Monday, July 25, 2005

I went to shower some five hours later than what was suggested in the previous post. It is always a problem with me, a hallmarked lazy man, to maintain schedule. It's been the rule of the day -- since my earliest memory -- that I am chided by parents and friends alike for failing to meet deadlines. As the years rolled by, I gradually resigned myself to this incorrigible habit however, formulated some 'smart' tricks to minimize the threats arising from such destructive habits. At the first stage I refused the association of what is called a girl friend. This tremendous sacrifice made my life a thousand times easier. I pity my poor girl-friended buddies who can hardly imagine falling asleep in the bathtub for three hours and getting up only when they feel water stream running into their nostrils making their breathing difficult. Once you settle down coyly with this kind of un(girl)friendly life your laxness also seems to demand more. For example, you may feel like lying on bed for the entire weekend without being disturbed by others for once. To accomplish such feats you need to get promoted to the second level of training. I woundn't have attained this level had I not come abroad to do some 're' some stuff.

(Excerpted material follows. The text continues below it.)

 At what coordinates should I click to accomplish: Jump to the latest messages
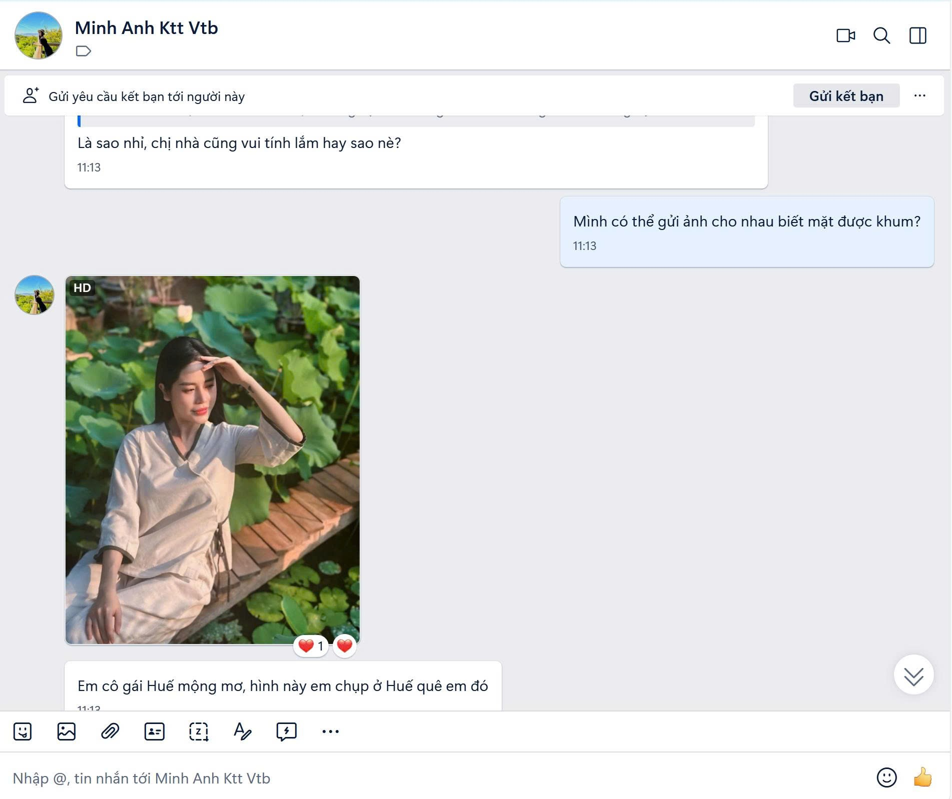click(913, 676)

Usually when I want to pamper myself with a comatose weekend I buy tons of cooked food on Friday night to be put beside my bed, disconnect telephone, turn off the electric bell, draw the curtains and finally elevate myself to a sublime state of mind by meditating for long hours. If all these elements gel together perfectly you bet that the Saturday and Sunday have been wiped out from my life. This is not easy dear to meet the demands of your laziness.